1991 – L’universo dei beat ‘em up a scorrimento – chi ha vissuto in prima linea la Golden Age del gettone ne sa qualcosa – non si riduce ai soli giganti del settore quali Final Fight e Double Dragon. Intorno a questi colossi orbitavano numerose produzioni di buon livello che, a fronte di un richiamo mediatico magari inferiore, riuscirono comunque a catturare l’interesse degli appassionati. Tra queste, spiccò ad esempio il tozzissimo Crude Buster della Data East: un rullakartoni di grande impatto visivo, che si guadagnò il suo bel quarto d’ora di celebrità anche e soprattutto in virtù di un grado di sfida così elevato da favorirgli la fama di avido succhiagettoni.
Ambientato in un 2010 che all’epoca della sua uscita doveva far tanto “futuro remoto”, il gioco approcciava il genere sfruttando le medesime prerogative strutturali di un classico pregresso quale Bad Dudes Vs.
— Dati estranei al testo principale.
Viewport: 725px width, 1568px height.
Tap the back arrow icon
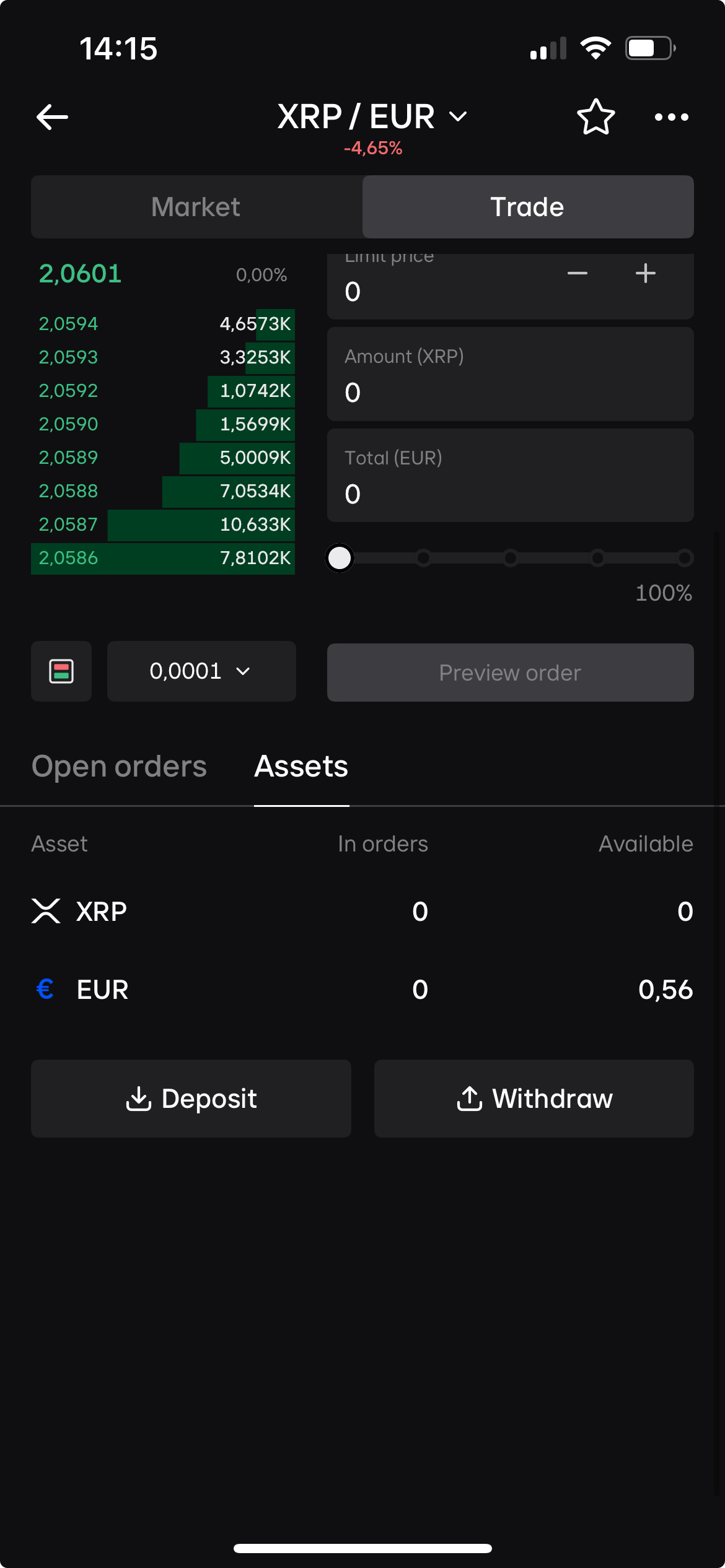pos(52,117)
Dragon Ninja: piuttosto che spaziare lungo la profondità di scenari idealmente “tridimensionali”, l’alter ego dell’utente si sarebbe in tal senso spostato lungo un unico asse orizzontale, sfruttando eventuali praticabili per accedere a sezioni più elevate degli stessi. Forte di un set di animazioni davvero ricco, il nerboruto mattatore della produzione avrebbe avuto a sua disposizione un ventaglio di colpi piuttosto nutrito, nonché l’opportunità di trasformare in arma quasi tutti gli elementi propri di fondali straordinariamente interattivi.
Se rapportate al corposo quantitativo di ostili cui far fronte, dette caratteristiche favorivano un flusso d’azione alquanto esuberante, ma non per questo immune ad eventuali critiche. Complice una videata di gioco forse troppo striminzita per contenerne l’irruenza grafica, il titolo firmato da Akira Ohtami poteva in effetti risultare troppo caotico e ancor meno incline a favorire tatticismi di sorta.
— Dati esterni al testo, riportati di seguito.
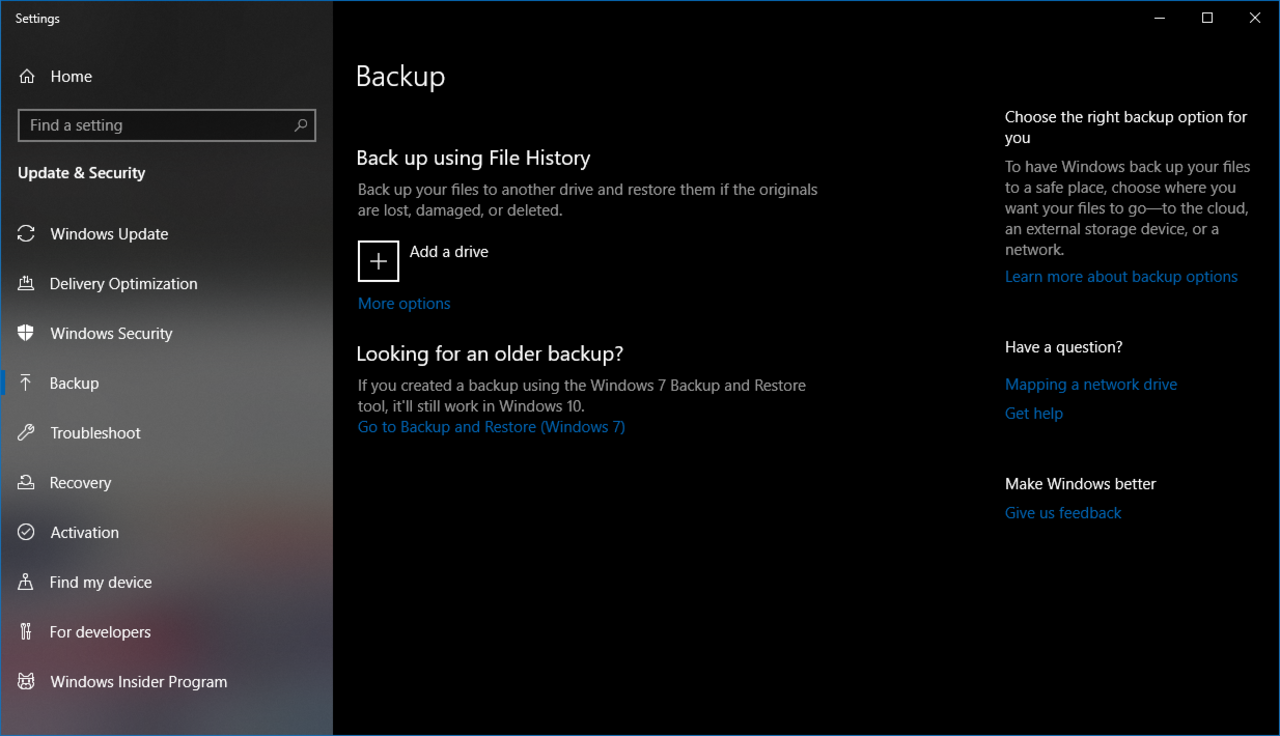
Task: Click the Troubleshoot wrench icon
Action: [x=27, y=433]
Ad eccezione dei puristi che, giusto a riguardo, lamentavano il costante rischio di perdere vite senza avere l’effettiva facoltà di far fronte agli attacchi dei nemici, Crude Buster venne in ogni caso accolto con entusiasmo da molti appassionati, guadagnandosi anche una ricca conversione su Megadrive, dove approdò con quel monicker di Two Crude Dudes che ne esaltava la sezione multiplayer. Malgrado i possessori della storica 16Bit Sega gli abbiano sempre preferito Streets of Rage, è parere diffuso che quest’ultimo ne abbia costituito l’unica reale alternativa: non è pertanto difficile intuire come mai la rispettiva cartuccia vanti, ad oggi, un certo seguito tra retrogamer di ogni età.